In many cases, covered bonds are being marketed as an alternative to such credits. In particular, the regulated nature of the product is seen by many market participants as a key selling point.
"What does a covered bond really offer an investor?" asks Ted Lord, managing director at Barclays Capital in Frankfurt. "You have a high credit rating, liquidity as a result of the market-making agreements, and a spread over government bonds. But what is also important is that you have diversified risk in the asset pools backing the issues.
"If you buy a government bond, you live and die on the basis of the finance policies of a particular finance ministry. So if you are a central bank with large portfolio investments in government bonds, you probably want to diversify. And whereas governments can spend as much as they like, covered bond issuers are very controlled in what they can do."

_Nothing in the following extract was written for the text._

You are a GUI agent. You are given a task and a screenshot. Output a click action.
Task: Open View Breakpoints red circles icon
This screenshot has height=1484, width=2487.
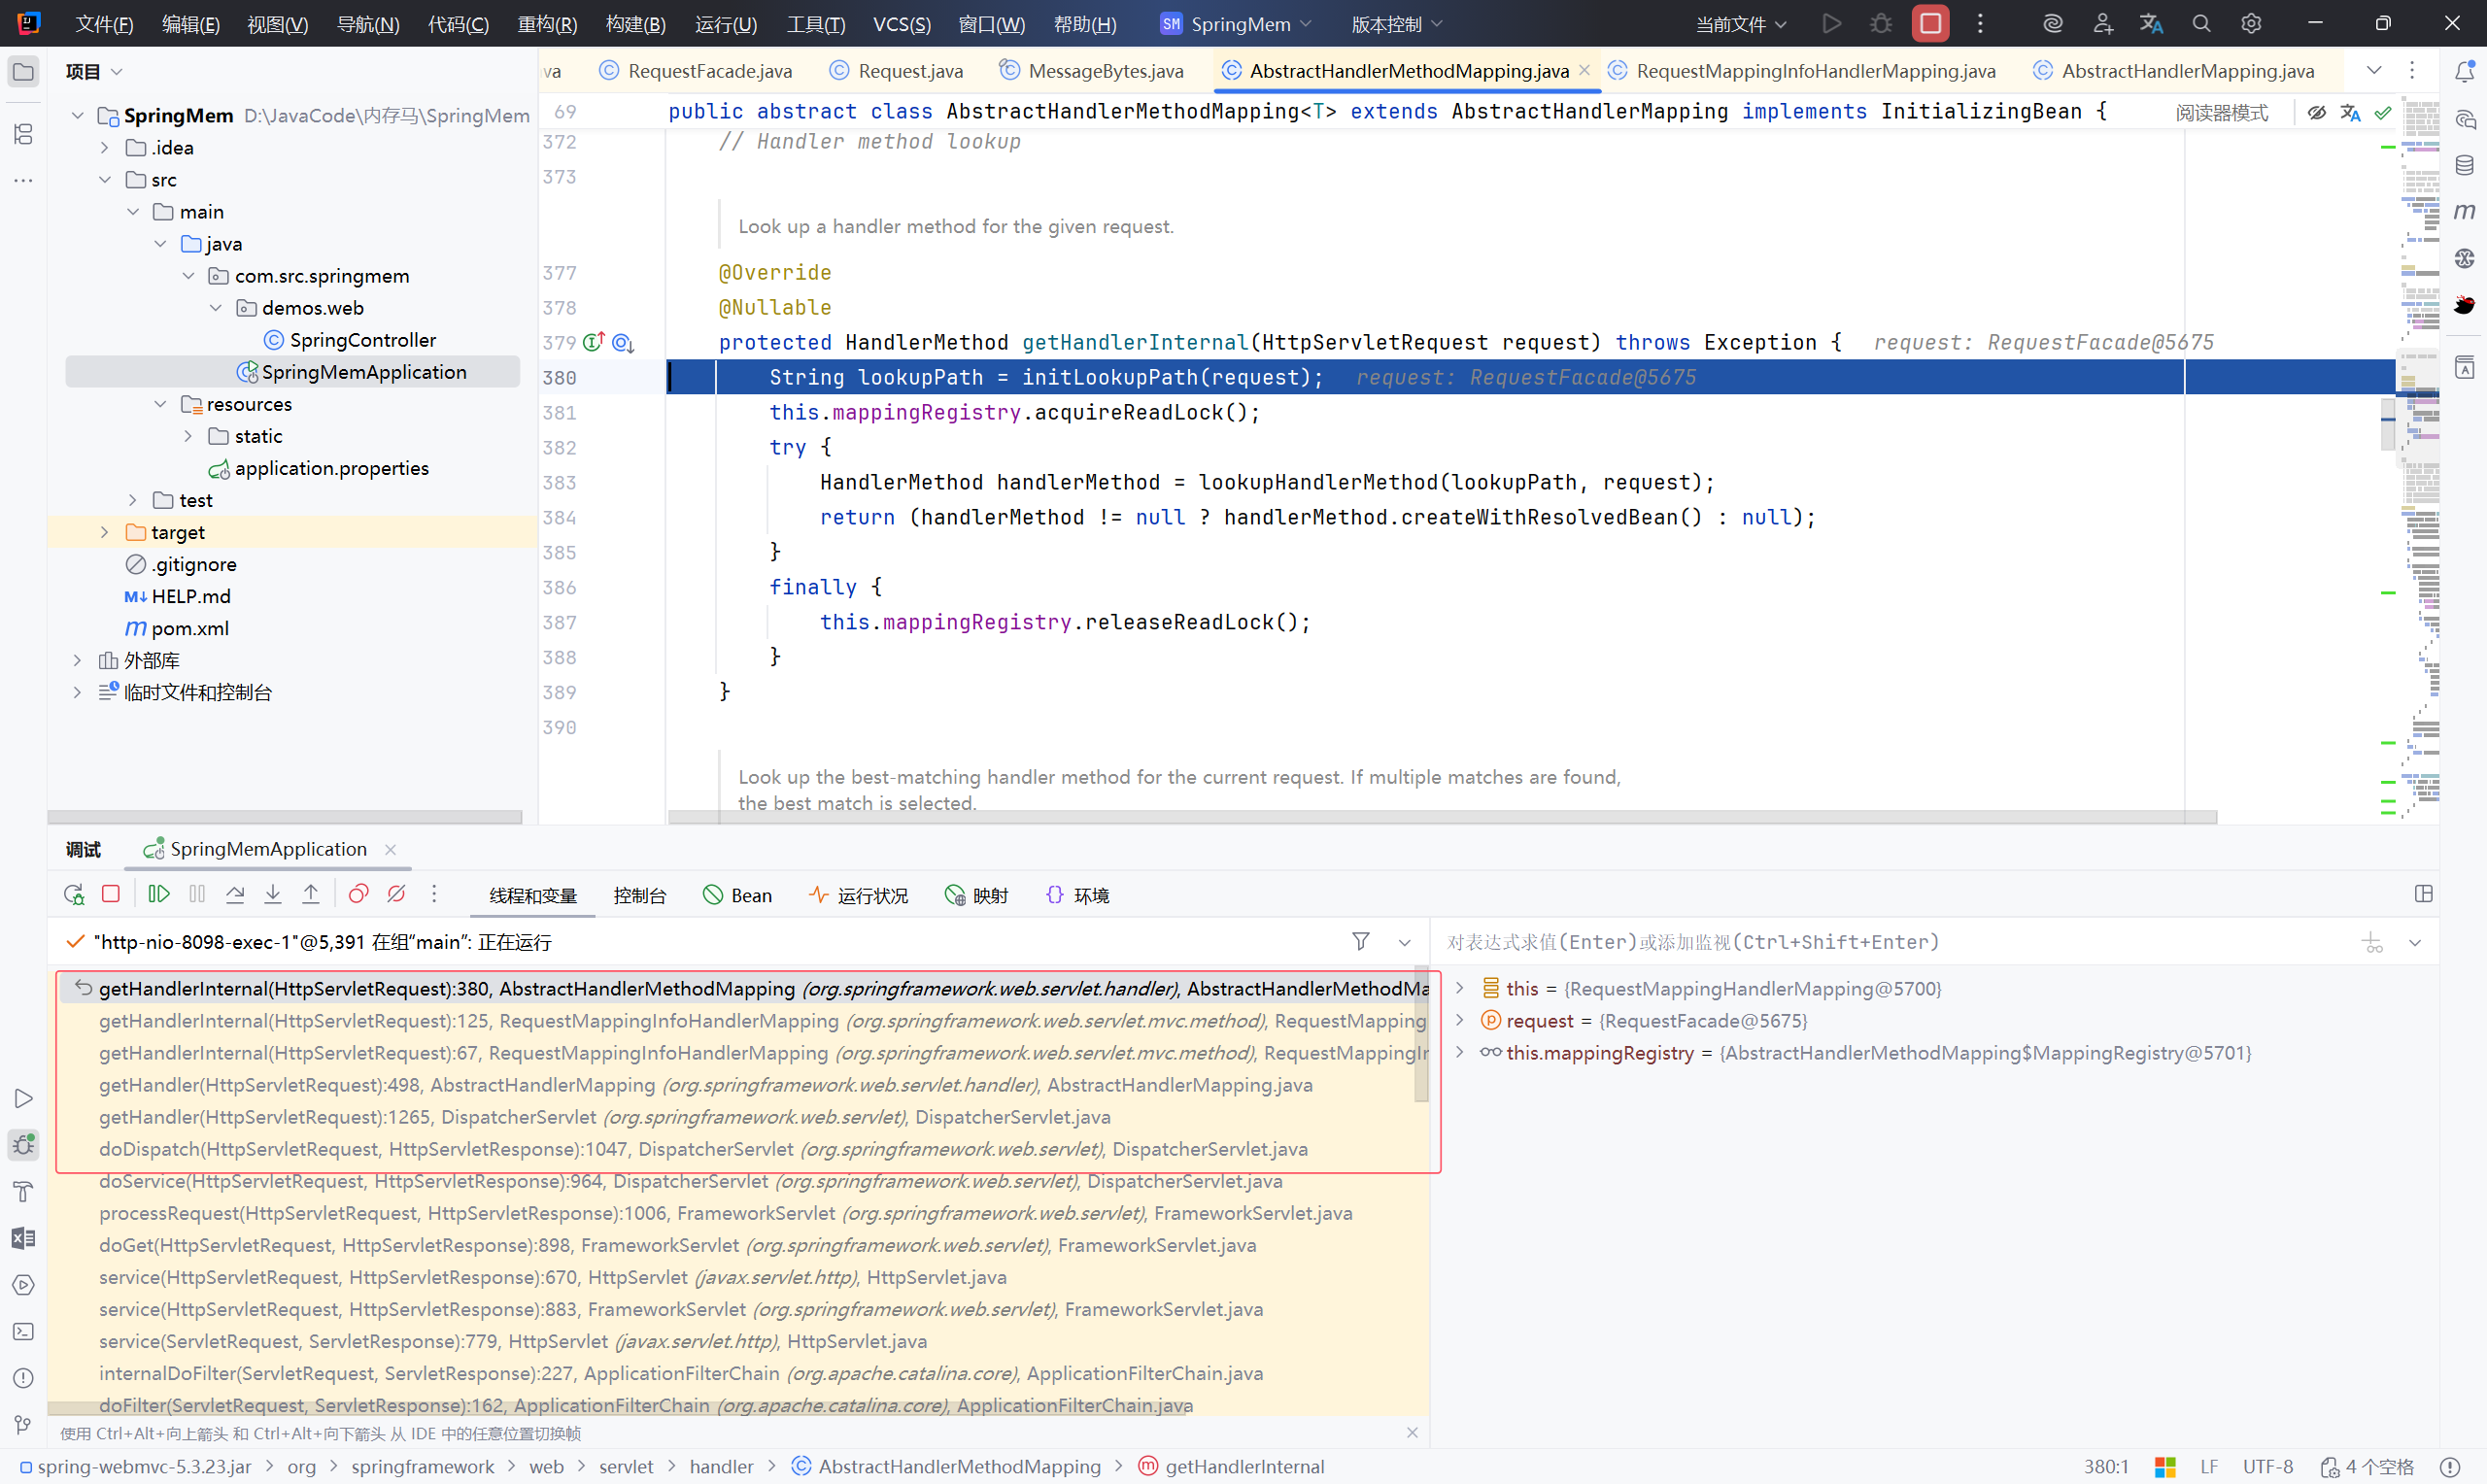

Such arguments can be persuasive and are winning around more investors outside Europe, particularly in Asia, where central banks and other investors are participating in a growing number of credits. Demand from the region has been further boosted by investors' desire to diversify away from US agencies.

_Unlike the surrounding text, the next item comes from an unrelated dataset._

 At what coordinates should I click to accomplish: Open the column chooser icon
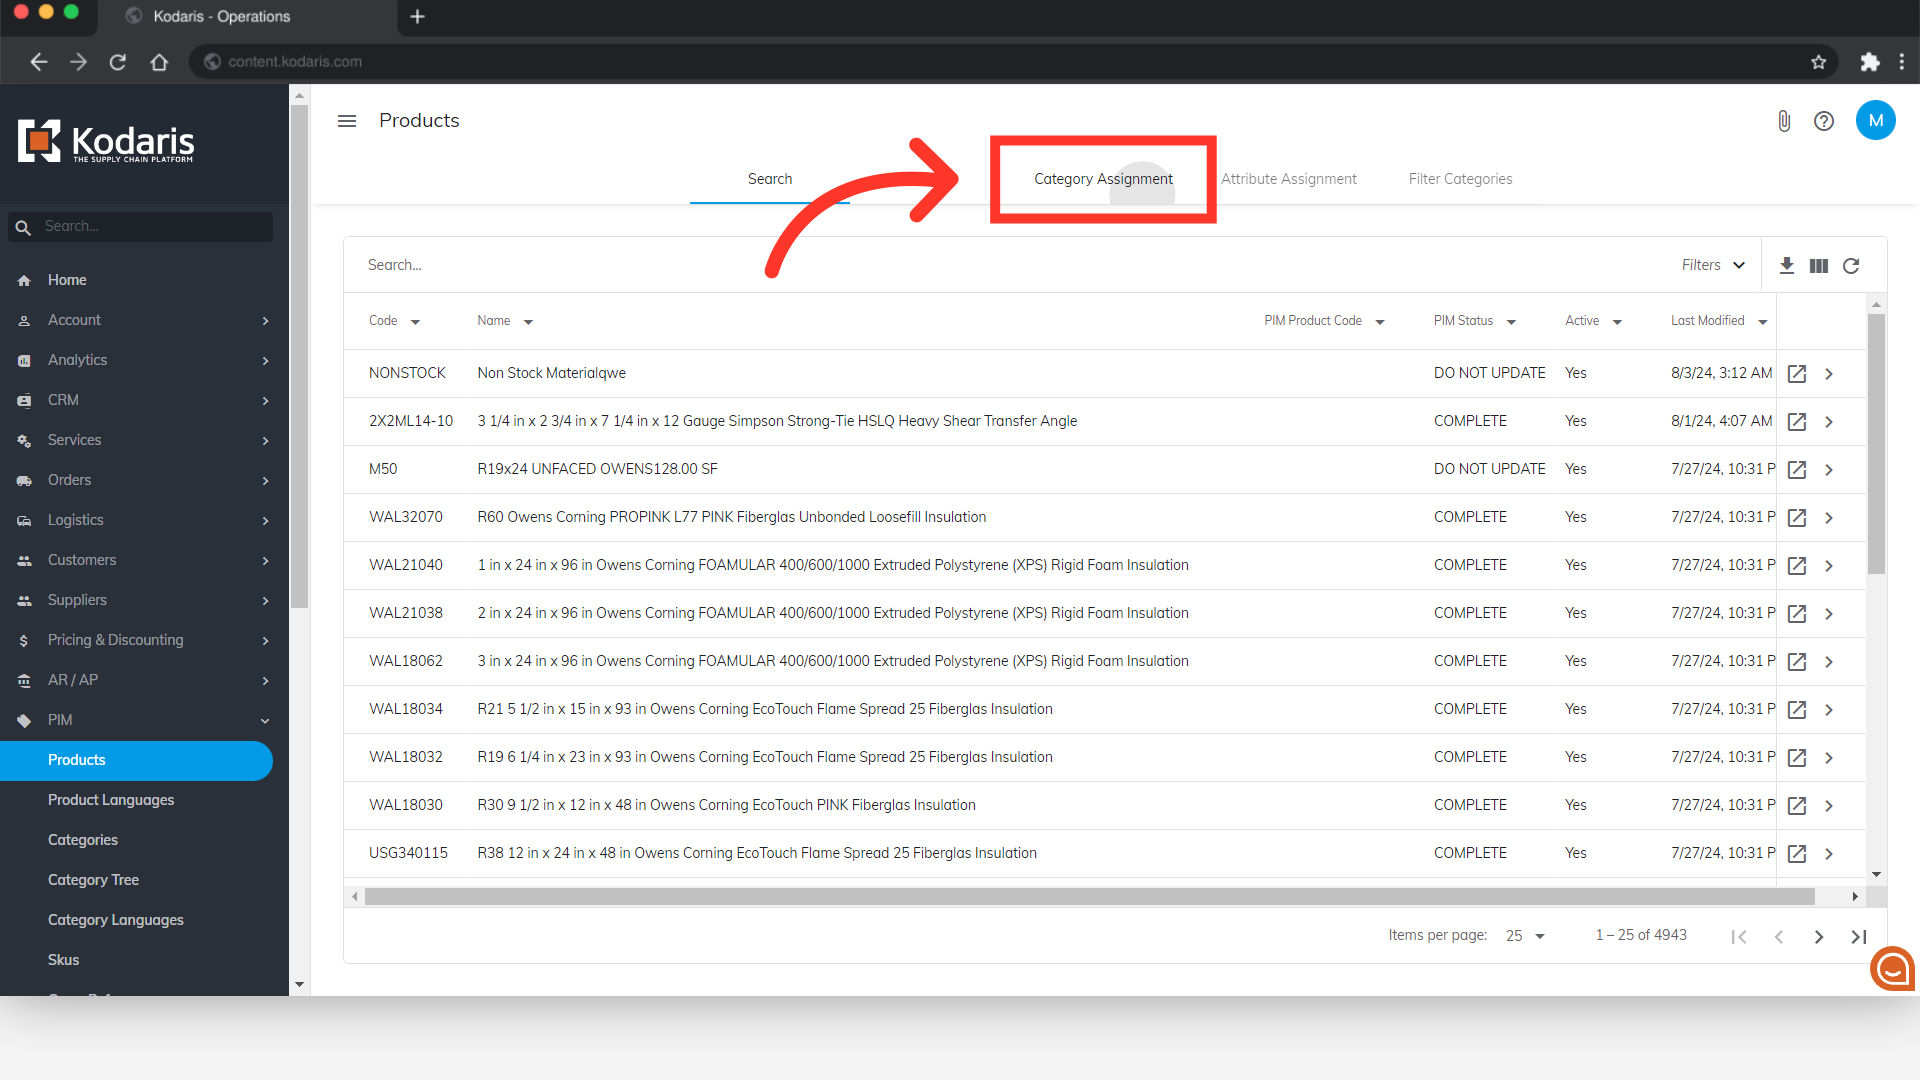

"One Asian investor said to us that when a US agency is redeeming, he is not putting his money back into US agencies," says one DCM official in London. "Instead, he is trying to diversify and covered bonds are one of the products that is benefiting."
All of which is music to the ears of Europe's covered bond issuers. "Everyone sees the success that Depfa, for example, has had in Asia," says one syndicate manager in Frankfurt, "and treasurers across Germany and elsewhere would love to be able to achieve 25% sales to Asian central banks. Not everybody is going to be able to do that, but several are moving in the right direction."
Such wishes are not difficult to understand. "I spend a good part of my time working on opening up new investor markets," says Lord at Barclays, "because at the end of the day, if I'm an issuer and there is greater demand for my bonds than bonds available, the price of my bonds is going to go up and my funding costs down."
And in their mission to broaden distribution, covered bond issuers are seeking new territory. Furthest down the road to new accounts is Depfa, which has already launched two of its Irish asset covered security issues into the global dollar bond market. So far dollar supply from other issuers has been concentrated in the Eurodollar market, but WestLB Covered Bond Bank has stated its intent to access the US investor base and others are likely to follow.
Bankers say that the time for penetrating the US is right. "Since Fannie Mae and Freddie Mac have had their issues, investors in North America have realised that an agency is not a US Treasury with a good spread," says one covered bond banker in Frankfurt. "They are realising that they need to have limits on agency paper and that has opened up a lot of liquidity for covered bonds."